**Task to complete:** Copy each of the entries below word for word, line by line, with no changes.

**Extracted entries:**
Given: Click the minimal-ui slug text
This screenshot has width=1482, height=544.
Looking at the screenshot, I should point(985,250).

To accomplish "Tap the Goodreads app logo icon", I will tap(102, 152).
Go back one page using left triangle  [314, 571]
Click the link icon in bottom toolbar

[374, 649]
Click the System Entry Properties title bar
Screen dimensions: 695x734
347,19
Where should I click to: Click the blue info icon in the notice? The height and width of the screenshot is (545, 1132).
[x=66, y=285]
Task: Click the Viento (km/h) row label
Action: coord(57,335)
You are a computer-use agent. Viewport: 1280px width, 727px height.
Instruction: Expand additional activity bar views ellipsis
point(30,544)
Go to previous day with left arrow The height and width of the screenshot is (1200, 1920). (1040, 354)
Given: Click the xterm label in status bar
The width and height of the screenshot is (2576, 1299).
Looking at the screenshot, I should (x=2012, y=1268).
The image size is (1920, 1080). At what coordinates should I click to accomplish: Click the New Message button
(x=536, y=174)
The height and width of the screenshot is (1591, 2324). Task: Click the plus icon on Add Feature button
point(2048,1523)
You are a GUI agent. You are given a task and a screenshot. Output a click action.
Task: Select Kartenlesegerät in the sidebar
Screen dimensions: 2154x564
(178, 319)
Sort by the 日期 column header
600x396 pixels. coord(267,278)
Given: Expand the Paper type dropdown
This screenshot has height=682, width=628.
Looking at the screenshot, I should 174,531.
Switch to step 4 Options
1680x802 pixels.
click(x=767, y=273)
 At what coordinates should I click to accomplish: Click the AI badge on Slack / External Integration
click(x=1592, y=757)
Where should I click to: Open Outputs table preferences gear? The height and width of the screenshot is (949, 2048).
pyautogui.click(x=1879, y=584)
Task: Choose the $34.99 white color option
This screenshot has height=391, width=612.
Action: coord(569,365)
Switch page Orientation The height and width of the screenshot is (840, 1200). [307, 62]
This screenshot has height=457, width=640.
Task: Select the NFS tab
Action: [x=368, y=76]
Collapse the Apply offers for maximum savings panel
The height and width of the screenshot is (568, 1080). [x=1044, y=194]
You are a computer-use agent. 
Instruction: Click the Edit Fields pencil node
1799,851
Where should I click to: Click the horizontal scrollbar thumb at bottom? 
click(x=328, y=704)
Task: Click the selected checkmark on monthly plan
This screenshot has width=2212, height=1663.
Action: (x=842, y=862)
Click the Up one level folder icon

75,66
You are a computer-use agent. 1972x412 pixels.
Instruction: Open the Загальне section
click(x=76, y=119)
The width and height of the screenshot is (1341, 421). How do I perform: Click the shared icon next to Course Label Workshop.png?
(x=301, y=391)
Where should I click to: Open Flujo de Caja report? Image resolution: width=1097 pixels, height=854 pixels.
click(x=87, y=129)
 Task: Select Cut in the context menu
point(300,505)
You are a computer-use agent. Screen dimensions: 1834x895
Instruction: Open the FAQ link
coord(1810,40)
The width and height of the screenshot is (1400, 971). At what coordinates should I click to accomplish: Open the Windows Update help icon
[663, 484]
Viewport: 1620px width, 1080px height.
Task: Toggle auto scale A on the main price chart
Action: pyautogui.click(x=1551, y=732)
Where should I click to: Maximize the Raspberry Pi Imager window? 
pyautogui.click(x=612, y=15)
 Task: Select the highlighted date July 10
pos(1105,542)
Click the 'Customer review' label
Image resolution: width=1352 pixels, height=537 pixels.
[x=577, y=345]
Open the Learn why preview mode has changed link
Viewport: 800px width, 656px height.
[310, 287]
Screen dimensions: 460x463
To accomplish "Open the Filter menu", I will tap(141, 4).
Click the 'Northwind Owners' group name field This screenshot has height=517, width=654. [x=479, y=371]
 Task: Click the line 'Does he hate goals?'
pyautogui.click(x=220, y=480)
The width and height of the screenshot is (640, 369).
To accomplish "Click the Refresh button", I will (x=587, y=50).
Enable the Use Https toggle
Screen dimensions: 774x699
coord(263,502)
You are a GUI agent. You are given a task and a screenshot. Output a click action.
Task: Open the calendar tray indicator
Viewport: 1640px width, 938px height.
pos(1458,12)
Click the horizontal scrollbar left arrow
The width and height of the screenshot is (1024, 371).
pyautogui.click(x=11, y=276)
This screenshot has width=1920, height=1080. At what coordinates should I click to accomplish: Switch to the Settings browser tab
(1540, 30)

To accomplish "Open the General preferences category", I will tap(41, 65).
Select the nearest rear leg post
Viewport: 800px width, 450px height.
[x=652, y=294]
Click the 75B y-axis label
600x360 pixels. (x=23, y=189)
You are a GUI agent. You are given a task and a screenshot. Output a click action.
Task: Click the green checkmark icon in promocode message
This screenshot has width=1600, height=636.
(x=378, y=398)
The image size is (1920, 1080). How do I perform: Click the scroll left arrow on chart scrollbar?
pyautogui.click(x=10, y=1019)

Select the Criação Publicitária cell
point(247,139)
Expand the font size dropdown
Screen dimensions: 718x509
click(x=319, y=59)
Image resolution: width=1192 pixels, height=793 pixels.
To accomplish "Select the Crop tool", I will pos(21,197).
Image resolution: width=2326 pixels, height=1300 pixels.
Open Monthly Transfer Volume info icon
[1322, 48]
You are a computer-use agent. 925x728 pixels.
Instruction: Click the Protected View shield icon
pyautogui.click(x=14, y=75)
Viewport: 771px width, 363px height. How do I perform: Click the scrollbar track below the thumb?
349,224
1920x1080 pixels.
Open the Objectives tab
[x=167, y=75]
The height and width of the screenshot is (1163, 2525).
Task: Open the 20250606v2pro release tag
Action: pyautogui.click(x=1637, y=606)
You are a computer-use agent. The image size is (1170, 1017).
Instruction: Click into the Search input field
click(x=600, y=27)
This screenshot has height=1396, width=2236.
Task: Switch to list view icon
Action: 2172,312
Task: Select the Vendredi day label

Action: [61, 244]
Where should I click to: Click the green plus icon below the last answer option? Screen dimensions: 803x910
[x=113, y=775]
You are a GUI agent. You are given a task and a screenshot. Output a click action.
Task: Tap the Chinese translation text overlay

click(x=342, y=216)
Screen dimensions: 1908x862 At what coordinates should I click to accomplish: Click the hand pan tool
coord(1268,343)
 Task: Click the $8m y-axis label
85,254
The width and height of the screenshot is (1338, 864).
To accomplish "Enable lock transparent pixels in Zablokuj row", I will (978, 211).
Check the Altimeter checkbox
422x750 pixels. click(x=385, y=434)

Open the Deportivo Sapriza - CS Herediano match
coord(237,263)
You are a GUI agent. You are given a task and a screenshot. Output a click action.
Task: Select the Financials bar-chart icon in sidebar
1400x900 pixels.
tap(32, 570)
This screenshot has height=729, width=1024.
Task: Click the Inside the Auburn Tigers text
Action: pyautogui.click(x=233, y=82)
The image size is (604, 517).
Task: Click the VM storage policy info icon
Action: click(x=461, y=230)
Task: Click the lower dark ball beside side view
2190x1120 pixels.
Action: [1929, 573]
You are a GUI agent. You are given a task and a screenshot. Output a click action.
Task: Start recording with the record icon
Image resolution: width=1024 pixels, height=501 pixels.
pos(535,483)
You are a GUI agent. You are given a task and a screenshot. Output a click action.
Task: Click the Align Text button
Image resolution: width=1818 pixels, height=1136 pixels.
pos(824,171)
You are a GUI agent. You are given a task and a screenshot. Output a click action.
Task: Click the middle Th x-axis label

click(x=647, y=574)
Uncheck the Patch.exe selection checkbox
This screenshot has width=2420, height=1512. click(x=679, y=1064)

**Result of the exercise:**
Given: Click the minimal-ui slug text
This screenshot has width=1482, height=544.
Looking at the screenshot, I should point(985,250).

To accomplish "Tap the Goodreads app logo icon", I will tap(102, 152).
Go back one page using left triangle  [314, 571]
Click the link icon in bottom toolbar

[374, 649]
Click the System Entry Properties title bar
Screen dimensions: 695x734
347,19
Where should I click to: Click the blue info icon in the notice? The height and width of the screenshot is (545, 1132).
[x=66, y=285]
Task: Click the Viento (km/h) row label
Action: coord(57,335)
You are a computer-use agent. Viewport: 1280px width, 727px height.
Instruction: Expand additional activity bar views ellipsis
point(30,544)
Go to previous day with left arrow The height and width of the screenshot is (1200, 1920). (1040, 354)
Given: Click the xterm label in status bar
The width and height of the screenshot is (2576, 1299).
Looking at the screenshot, I should (x=2012, y=1268).
The image size is (1920, 1080). At what coordinates should I click to accomplish: Click the New Message button
(x=536, y=174)
The height and width of the screenshot is (1591, 2324). Task: Click the plus icon on Add Feature button
point(2048,1523)
You are a GUI agent. You are given a task and a screenshot. Output a click action.
Task: Select Kartenlesegerät in the sidebar
Screen dimensions: 2154x564
(178, 319)
Sort by the 日期 column header
600x396 pixels. coord(267,278)
Given: Expand the Paper type dropdown
This screenshot has height=682, width=628.
Looking at the screenshot, I should 174,531.
Switch to step 4 Options
1680x802 pixels.
click(x=767, y=273)
 At what coordinates should I click to accomplish: Click the AI badge on Slack / External Integration
click(x=1592, y=757)
Where should I click to: Open Outputs table preferences gear? The height and width of the screenshot is (949, 2048).
pyautogui.click(x=1879, y=584)
Task: Choose the $34.99 white color option
This screenshot has height=391, width=612.
Action: coord(569,365)
Switch page Orientation The height and width of the screenshot is (840, 1200). [307, 62]
This screenshot has height=457, width=640.
Task: Select the NFS tab
Action: [x=368, y=76]
Collapse the Apply offers for maximum savings panel
The height and width of the screenshot is (568, 1080). [x=1044, y=194]
You are a computer-use agent. 
Instruction: Click the Edit Fields pencil node
1799,851
Where should I click to: Click the horizontal scrollbar thumb at bottom? 
click(x=328, y=704)
Task: Click the selected checkmark on monthly plan
This screenshot has width=2212, height=1663.
Action: (x=842, y=862)
Click the Up one level folder icon

75,66
You are a computer-use agent. 1972x412 pixels.
Instruction: Open the Загальне section
click(x=76, y=119)
The width and height of the screenshot is (1341, 421). How do I perform: Click the shared icon next to Course Label Workshop.png?
(x=301, y=391)
Where should I click to: Open Flujo de Caja report? Image resolution: width=1097 pixels, height=854 pixels.
click(x=87, y=129)
 Task: Select Cut in the context menu
point(300,505)
You are a computer-use agent. Screen dimensions: 1834x895
Instruction: Open the FAQ link
coord(1810,40)
The width and height of the screenshot is (1400, 971). At what coordinates should I click to accomplish: Open the Windows Update help icon
[663, 484]
Viewport: 1620px width, 1080px height.
Task: Toggle auto scale A on the main price chart
Action: pyautogui.click(x=1551, y=732)
Where should I click to: Maximize the Raspberry Pi Imager window? 
pyautogui.click(x=612, y=15)
 Task: Select the highlighted date July 10
pos(1105,542)
Click the 'Customer review' label
Image resolution: width=1352 pixels, height=537 pixels.
[x=577, y=345]
Open the Learn why preview mode has changed link
Viewport: 800px width, 656px height.
[310, 287]
Screen dimensions: 460x463
To accomplish "Open the Filter menu", I will tap(141, 4).
Click the 'Northwind Owners' group name field This screenshot has height=517, width=654. [x=479, y=371]
 Task: Click the line 'Does he hate goals?'
pyautogui.click(x=220, y=480)
The width and height of the screenshot is (640, 369).
To accomplish "Click the Refresh button", I will (x=587, y=50).
Enable the Use Https toggle
Screen dimensions: 774x699
coord(263,502)
You are a GUI agent. You are given a task and a screenshot. Output a click action.
Task: Open the calendar tray indicator
Viewport: 1640px width, 938px height.
pos(1458,12)
Click the horizontal scrollbar left arrow
The width and height of the screenshot is (1024, 371).
pyautogui.click(x=11, y=276)
This screenshot has width=1920, height=1080. At what coordinates should I click to accomplish: Switch to the Settings browser tab
(1540, 30)

To accomplish "Open the General preferences category", I will tap(41, 65).
Select the nearest rear leg post
Viewport: 800px width, 450px height.
[x=652, y=294]
Click the 75B y-axis label
600x360 pixels. (x=23, y=189)
You are a GUI agent. You are given a task and a screenshot. Output a click action.
Task: Click the green checkmark icon in promocode message
This screenshot has width=1600, height=636.
(x=378, y=398)
The image size is (1920, 1080). How do I perform: Click the scroll left arrow on chart scrollbar?
pyautogui.click(x=10, y=1019)

Select the Criação Publicitária cell
point(247,139)
Expand the font size dropdown
Screen dimensions: 718x509
click(x=319, y=59)
Image resolution: width=1192 pixels, height=793 pixels.
To accomplish "Select the Crop tool", I will pos(21,197).
Image resolution: width=2326 pixels, height=1300 pixels.
Open Monthly Transfer Volume info icon
[1322, 48]
You are a computer-use agent. 925x728 pixels.
Instruction: Click the Protected View shield icon
pyautogui.click(x=14, y=75)
Viewport: 771px width, 363px height. How do I perform: Click the scrollbar track below the thumb?
349,224
1920x1080 pixels.
Open the Objectives tab
[x=167, y=75]
The height and width of the screenshot is (1163, 2525).
Task: Open the 20250606v2pro release tag
Action: pyautogui.click(x=1637, y=606)
You are a computer-use agent. The image size is (1170, 1017).
Instruction: Click into the Search input field
click(x=600, y=27)
This screenshot has height=1396, width=2236.
Task: Switch to list view icon
Action: 2172,312
Task: Select the Vendredi day label

Action: [61, 244]
Where should I click to: Click the green plus icon below the last answer option? Screen dimensions: 803x910
[x=113, y=775]
You are a GUI agent. You are given a task and a screenshot. Output a click action.
Task: Tap the Chinese translation text overlay

click(x=342, y=216)
Screen dimensions: 1908x862 At what coordinates should I click to accomplish: Click the hand pan tool
coord(1268,343)
 Task: Click the $8m y-axis label
85,254
The width and height of the screenshot is (1338, 864).
To accomplish "Enable lock transparent pixels in Zablokuj row", I will (978, 211).
Check the Altimeter checkbox
422x750 pixels. click(x=385, y=434)

Open the Deportivo Sapriza - CS Herediano match
coord(237,263)
You are a GUI agent. You are given a task and a screenshot. Output a click action.
Task: Select the Financials bar-chart icon in sidebar
1400x900 pixels.
tap(32, 570)
This screenshot has height=729, width=1024.
Task: Click the Inside the Auburn Tigers text
Action: pyautogui.click(x=233, y=82)
The image size is (604, 517).
Task: Click the VM storage policy info icon
Action: click(x=461, y=230)
Task: Click the lower dark ball beside side view
2190x1120 pixels.
Action: [1929, 573]
You are a GUI agent. You are given a task and a screenshot. Output a click action.
Task: Start recording with the record icon
Image resolution: width=1024 pixels, height=501 pixels.
pos(535,483)
You are a GUI agent. You are given a task and a screenshot. Output a click action.
Task: Click the Align Text button
Image resolution: width=1818 pixels, height=1136 pixels.
pos(824,171)
You are a GUI agent. You are given a task and a screenshot. Output a click action.
Task: Click the middle Th x-axis label

click(x=647, y=574)
Uncheck the Patch.exe selection checkbox
This screenshot has width=2420, height=1512. click(x=679, y=1064)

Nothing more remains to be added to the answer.